**Task goal**
Filter the entries for the word "will". Copy each line that has it.

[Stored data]
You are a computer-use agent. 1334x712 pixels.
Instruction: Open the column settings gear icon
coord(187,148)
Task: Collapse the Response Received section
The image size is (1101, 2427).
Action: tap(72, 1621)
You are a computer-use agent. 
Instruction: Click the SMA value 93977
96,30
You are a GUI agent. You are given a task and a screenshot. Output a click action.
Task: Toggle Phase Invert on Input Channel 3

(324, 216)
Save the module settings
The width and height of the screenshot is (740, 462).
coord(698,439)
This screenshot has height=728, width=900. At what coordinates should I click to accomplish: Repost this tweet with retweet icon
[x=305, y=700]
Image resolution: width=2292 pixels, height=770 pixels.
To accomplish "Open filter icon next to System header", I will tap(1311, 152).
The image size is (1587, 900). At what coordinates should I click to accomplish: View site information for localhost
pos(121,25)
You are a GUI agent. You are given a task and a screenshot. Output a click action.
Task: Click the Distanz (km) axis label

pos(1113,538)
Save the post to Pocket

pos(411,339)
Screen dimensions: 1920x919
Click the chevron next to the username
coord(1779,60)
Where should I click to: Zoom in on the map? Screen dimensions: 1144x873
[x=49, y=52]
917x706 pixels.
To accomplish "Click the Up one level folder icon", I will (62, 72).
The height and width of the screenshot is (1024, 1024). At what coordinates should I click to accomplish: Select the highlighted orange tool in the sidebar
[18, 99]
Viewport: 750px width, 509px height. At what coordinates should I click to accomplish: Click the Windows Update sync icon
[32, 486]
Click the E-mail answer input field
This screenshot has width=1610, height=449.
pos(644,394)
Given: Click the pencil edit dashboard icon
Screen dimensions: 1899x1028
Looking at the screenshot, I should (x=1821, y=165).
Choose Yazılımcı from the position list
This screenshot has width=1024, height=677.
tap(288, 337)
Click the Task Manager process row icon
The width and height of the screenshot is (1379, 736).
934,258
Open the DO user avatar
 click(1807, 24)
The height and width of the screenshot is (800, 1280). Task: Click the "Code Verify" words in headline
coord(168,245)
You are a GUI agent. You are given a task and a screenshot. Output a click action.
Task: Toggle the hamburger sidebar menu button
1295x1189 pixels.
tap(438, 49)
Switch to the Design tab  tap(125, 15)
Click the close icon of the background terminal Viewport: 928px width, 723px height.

**Answer space**
To accomplish "Open filter icon next to System header", I will tap(1311, 152).
To accomplish "Click the Up one level folder icon", I will (62, 72).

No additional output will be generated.